Rainbow Hill Homeowners Association, Inc., Respondent,
v
Gigante, Inc., Appellant. (Matter No. 1.) In the Matter of Rainbow Hill Homeowners Association, Inc., Respondent, v Gigante, Inc., Appellant. (Matter No. 2.)

—[*1]

In an action, inter alia, for a judgment declaring the expiration date of the parties' lease and a related summary holdover proceeding, inter alia, to evict the tenant from the subject premises, which was transferred to the Supreme Court, Richmond County, from the Civil Court, Richmond County, and joined for trial with the action, Gigante, Inc., appeals, by permission, from so much of an order of the Supreme Court, Richmond County (Straniere, J.), dated August 12, 2005, as, in effect, awarded Rainbow Hill Homeowners Association, Inc., summary judgment on its cause of action for a declaration and determined that the subject lease terminated on October 11, 2004.

Ordered that the order is modified, on the law, by deleting the provision thereof determining that the subject lease terminated on October 11, 2004 and substituting therefor a provision determining that the subject lease terminated on December 31, 2004; as so modified, the order is affirmed insofar as appealed from, with costs to Rainbow Hill Homeowners Association, Inc. [*2]

While the Supreme Court has the power to award summary judgment to a nonmoving party, predicated upon a motion for that relief by another party (see e.g. Dunham v Hilco Constr. Co., 89 NY2d 425 [1996]; Amore Partners v Mephisto, Inc., 222 AD2d 473 [1995]), it may not sua sponte award summary judgment if no party has moved for summary judgment (see City Wide Payroll Serv. v Israel Discount Bank of N.Y., 239 AD2d 537 [1997]; Marsico v Southland Corp., 148 AD2d 503, 506 [1989]; Andriano v Caronia, 117 AD2d 640 [1986]), unless, as here, it appears from a reading of the parties' papers that they were deliberately charting a course for summary judgment by laying bare their proof (see Mihlovan v Grozavu, 72 NY2d 506 [1988]; O'Dette v Guzzardi, 204 AD2d 291 [1994]; Singer v Boychuk, 194 AD2d 1049 [1993]; Hahn v City of Rensselaer, 166 AD2d 795 [1990]; Kodack v Pratt, 151 AD2d 551 [1989]; Shayne v Julien, Schlesinger & Finz, 110 AD2d 761 [1985]). Here, both sides made it clear that they were laying bare their proof and deliberately charting a summary judgment course with respect to the termination date of the subject lease. Indeed, in motion papers filed by the tenant, pertaining to this action, inter alia, for a judgment declaring the expiration date of the parties' lease and a related summary holdover proceeding to evict the tenant from the subject premises, which included, inter alia, a request that the summary proceeding be dismissed pursuant to CPLR 3211 (a) (4), the tenant specifically and repeatedly represented to the Supreme Court that the commencement and expiration dates of the lease had to be determined before the summary proceeding could continue, and it submitted numerous documents to assist the court in making that determination. Accordingly, the Supreme Court properly awarded the landlord summary judgment on its cause of action for a judgment declaring the termination date of the subject lease agreement.

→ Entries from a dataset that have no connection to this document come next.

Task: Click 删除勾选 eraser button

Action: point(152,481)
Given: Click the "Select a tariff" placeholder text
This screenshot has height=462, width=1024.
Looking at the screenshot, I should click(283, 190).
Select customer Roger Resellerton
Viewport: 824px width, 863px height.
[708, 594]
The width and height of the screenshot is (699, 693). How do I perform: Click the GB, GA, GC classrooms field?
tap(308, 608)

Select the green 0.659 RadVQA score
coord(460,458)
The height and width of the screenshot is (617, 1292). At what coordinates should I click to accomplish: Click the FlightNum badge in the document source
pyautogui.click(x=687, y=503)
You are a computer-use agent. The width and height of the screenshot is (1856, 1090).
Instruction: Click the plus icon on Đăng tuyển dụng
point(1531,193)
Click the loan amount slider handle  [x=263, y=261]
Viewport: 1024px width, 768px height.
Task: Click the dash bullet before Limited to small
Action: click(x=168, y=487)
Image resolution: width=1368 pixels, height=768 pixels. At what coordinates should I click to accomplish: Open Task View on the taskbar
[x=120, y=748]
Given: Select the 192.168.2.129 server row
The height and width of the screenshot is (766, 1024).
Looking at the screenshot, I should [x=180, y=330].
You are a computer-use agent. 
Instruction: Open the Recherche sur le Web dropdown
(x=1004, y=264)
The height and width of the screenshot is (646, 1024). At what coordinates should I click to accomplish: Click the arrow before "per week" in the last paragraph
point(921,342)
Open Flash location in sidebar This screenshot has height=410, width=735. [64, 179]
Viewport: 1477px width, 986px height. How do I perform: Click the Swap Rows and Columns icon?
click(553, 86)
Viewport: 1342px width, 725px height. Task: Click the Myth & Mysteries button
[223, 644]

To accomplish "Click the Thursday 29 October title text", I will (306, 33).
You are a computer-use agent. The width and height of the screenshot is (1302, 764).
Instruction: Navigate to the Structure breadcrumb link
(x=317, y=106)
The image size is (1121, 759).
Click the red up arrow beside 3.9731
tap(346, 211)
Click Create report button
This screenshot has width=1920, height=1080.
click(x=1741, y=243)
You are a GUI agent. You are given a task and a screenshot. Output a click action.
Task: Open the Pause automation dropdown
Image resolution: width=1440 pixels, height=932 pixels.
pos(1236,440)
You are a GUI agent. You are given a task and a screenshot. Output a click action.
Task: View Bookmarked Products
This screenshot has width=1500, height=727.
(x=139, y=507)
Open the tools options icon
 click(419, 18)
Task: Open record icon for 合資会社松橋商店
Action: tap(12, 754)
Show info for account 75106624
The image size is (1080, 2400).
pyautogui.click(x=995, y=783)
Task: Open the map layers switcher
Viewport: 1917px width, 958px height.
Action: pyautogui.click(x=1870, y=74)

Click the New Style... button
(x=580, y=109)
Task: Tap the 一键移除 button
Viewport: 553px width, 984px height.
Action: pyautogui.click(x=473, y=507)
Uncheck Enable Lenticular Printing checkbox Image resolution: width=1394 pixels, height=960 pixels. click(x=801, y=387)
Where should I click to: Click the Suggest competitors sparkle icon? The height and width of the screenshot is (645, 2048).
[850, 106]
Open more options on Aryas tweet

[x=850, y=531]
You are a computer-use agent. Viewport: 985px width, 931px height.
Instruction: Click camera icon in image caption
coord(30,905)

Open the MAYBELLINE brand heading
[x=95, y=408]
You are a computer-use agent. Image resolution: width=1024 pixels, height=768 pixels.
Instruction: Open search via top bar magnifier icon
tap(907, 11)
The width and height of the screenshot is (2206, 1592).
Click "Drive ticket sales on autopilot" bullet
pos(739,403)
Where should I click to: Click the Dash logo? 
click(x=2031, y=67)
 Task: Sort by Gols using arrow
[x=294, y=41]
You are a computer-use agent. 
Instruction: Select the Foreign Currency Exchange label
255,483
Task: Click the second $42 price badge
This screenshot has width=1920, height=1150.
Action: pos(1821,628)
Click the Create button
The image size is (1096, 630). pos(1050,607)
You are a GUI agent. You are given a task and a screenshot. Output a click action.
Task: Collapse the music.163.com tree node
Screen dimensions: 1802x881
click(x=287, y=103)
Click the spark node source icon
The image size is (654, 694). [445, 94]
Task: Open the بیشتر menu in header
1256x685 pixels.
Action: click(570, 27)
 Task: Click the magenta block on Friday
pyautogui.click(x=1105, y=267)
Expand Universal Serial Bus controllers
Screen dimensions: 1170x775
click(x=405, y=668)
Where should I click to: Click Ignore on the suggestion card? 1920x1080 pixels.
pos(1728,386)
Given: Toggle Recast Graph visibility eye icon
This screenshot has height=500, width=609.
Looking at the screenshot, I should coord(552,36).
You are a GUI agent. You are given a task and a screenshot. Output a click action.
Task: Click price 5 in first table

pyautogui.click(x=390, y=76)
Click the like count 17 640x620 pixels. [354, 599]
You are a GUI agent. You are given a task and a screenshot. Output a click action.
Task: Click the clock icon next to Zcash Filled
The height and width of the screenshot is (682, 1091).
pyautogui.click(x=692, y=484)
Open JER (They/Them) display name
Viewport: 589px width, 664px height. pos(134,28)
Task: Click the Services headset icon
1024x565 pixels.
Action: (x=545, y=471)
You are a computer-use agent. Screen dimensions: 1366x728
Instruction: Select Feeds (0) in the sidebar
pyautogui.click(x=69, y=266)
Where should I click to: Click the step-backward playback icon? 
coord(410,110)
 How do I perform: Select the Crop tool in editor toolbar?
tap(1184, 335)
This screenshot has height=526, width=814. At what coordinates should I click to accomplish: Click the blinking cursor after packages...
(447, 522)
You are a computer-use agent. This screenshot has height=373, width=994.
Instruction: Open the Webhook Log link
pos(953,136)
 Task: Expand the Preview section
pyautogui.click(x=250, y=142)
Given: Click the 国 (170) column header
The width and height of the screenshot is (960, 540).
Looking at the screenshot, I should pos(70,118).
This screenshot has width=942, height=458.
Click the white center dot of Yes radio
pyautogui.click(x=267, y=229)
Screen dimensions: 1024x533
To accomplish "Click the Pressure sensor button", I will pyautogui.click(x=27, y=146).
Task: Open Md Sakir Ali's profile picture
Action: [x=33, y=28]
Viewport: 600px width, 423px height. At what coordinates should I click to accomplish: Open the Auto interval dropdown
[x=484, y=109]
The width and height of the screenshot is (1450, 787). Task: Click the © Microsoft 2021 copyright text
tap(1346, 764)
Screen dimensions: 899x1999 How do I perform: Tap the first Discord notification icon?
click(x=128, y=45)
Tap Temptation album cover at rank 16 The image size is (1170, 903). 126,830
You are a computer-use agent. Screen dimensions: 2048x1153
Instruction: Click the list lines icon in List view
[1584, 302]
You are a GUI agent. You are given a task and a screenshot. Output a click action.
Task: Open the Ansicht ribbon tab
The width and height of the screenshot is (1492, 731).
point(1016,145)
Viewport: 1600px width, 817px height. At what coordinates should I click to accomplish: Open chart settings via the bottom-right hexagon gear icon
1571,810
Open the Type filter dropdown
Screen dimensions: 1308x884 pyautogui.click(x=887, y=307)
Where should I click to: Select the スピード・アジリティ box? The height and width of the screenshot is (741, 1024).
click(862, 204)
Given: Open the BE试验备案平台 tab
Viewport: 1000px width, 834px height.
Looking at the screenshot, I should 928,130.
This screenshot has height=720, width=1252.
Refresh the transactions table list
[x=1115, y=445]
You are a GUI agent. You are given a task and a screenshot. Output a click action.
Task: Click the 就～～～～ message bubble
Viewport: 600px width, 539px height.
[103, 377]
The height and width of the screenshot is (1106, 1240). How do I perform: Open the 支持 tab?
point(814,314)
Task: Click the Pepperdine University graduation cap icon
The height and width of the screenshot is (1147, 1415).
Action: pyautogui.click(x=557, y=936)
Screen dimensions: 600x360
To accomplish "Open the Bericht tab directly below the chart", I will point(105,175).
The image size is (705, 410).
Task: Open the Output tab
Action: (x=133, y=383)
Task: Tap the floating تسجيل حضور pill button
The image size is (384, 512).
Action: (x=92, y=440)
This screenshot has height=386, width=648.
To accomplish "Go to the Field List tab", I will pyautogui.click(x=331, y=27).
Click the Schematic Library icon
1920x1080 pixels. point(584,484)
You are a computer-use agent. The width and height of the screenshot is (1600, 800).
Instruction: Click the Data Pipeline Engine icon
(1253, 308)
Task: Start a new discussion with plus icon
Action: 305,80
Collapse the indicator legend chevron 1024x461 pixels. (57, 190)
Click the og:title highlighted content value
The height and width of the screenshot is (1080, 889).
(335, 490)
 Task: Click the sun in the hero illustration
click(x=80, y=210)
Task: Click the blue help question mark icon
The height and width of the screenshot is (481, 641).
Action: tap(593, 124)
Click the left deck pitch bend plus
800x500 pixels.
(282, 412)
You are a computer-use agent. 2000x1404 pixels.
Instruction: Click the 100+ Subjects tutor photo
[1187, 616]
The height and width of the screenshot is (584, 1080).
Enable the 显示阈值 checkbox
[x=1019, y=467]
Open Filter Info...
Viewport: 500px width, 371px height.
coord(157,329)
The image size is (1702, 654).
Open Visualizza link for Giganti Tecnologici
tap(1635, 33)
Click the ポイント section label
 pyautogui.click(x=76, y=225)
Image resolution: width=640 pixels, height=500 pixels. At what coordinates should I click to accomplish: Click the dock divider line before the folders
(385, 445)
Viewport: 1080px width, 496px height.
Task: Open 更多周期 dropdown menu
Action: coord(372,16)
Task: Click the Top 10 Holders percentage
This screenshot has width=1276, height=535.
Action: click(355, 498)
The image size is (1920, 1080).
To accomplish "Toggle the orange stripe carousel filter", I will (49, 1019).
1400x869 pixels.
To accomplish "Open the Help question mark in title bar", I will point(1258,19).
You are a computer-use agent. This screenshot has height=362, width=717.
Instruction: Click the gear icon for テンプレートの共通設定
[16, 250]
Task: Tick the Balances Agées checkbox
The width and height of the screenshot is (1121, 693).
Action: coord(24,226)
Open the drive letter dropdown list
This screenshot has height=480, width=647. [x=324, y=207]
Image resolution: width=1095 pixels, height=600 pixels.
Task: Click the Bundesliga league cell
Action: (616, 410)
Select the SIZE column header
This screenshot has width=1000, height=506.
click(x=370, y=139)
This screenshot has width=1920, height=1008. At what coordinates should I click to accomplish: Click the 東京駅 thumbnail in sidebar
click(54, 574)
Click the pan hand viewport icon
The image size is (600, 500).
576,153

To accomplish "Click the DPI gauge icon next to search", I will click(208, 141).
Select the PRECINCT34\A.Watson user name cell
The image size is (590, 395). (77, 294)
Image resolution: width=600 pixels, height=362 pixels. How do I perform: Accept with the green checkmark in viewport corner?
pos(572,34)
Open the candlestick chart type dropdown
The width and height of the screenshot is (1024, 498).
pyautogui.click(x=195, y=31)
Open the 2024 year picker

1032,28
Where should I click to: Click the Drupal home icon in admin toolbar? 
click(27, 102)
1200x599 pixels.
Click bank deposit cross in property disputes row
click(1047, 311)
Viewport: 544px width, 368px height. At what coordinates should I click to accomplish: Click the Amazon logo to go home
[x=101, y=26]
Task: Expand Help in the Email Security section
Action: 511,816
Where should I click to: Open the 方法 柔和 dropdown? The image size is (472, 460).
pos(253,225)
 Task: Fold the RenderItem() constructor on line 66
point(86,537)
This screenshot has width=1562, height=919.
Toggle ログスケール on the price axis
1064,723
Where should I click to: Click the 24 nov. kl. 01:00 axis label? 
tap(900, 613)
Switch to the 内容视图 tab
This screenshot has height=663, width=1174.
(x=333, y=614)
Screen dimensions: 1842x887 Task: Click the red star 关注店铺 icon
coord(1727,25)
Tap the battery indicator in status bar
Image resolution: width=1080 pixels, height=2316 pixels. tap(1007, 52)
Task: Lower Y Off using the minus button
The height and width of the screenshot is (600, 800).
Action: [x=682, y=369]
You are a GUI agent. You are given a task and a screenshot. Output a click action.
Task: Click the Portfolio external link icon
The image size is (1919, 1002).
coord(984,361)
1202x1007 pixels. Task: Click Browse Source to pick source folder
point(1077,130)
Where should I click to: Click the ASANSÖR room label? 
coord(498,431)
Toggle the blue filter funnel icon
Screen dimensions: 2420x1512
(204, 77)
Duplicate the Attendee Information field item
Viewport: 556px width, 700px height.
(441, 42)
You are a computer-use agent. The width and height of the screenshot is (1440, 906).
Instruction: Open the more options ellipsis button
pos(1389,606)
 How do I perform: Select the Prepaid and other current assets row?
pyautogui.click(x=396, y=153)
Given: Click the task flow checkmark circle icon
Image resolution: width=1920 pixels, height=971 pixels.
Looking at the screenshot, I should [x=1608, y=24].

However, contrary to the determination of the Supreme Court, we conclude that the parties' lease terminated on December 31, 2004, rather than on October 11, 2004. By letter dated June 9, 2004, in compliance with a lease provision obligating the landlord to give the tenant notice, at least six months prior to the expiration of the lease, of its intention not to renew, the landlord informed the tenant that the lease "by its terms" was to expire on December 31, 2004. In light of the fact that the landlord itself took the position that the lease expired on December 31, 2004, rather than on October 11, 2004, and timed its written notice to comply with the six-month notice provision of the lease, we conclude that the parties' lease expired on December 31, 2004.

The parties' remaining contentions either are not properly before this Court or are without merit. Miller, J.P., Ritter, Goldstein and Lunn, JJ., concur.